**Текст для чтения:**
▬▬▬

История соответственно — пучина, из которой никому нет спасения. Ни умному, ни глупому, ни правому, ни виноватому, ни честному, ни лукавому. «Педантичное» перечисление национально-исторических типов выдает в Кедрине весьма чуткого этнофилософа; «вся сволочь» мира конкретизирована у него так: «Германец — увалень… грек — ренегат порочный и лукавый, косой монгол и вороватый скиф…» Это написано в 1933 и подтверждено в 1942.
…Еще немного — и германец предстанет в уточненном облике: это убийца с автоматом и губной гармоникой. История будет заново переосмыслена.
…Пела гитара на старом Рейне,
Бурши читали стихи в кофейне,
Кутая горло платком пуховым,
У клавикордов сидел Бетховен.
Думал ли он, что под каждой крышей
Немцами будут пугать детишек?

▬▬▬

**Записи набора данных:**
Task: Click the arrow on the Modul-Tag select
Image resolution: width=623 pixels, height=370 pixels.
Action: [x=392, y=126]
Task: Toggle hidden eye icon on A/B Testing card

▬▬▬

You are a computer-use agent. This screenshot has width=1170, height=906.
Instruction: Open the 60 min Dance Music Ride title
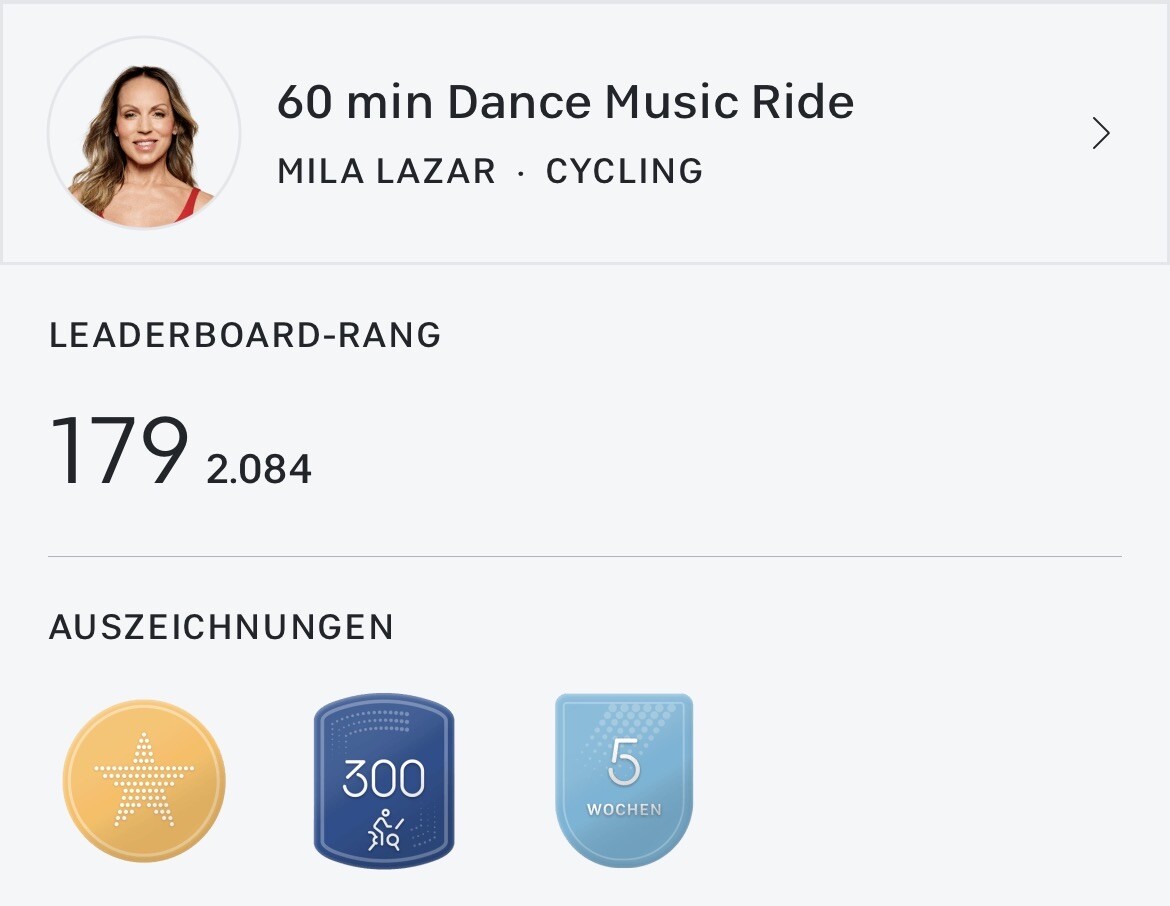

▬▬▬

**Короткая задача:** Как по-английски звучит предложение «История соответственно — пучина, из которой никому нет спасения.» из текста для чтения?

**Ответ к задаче:** History, accordingly, is an abyss from which there is no escape for anyone.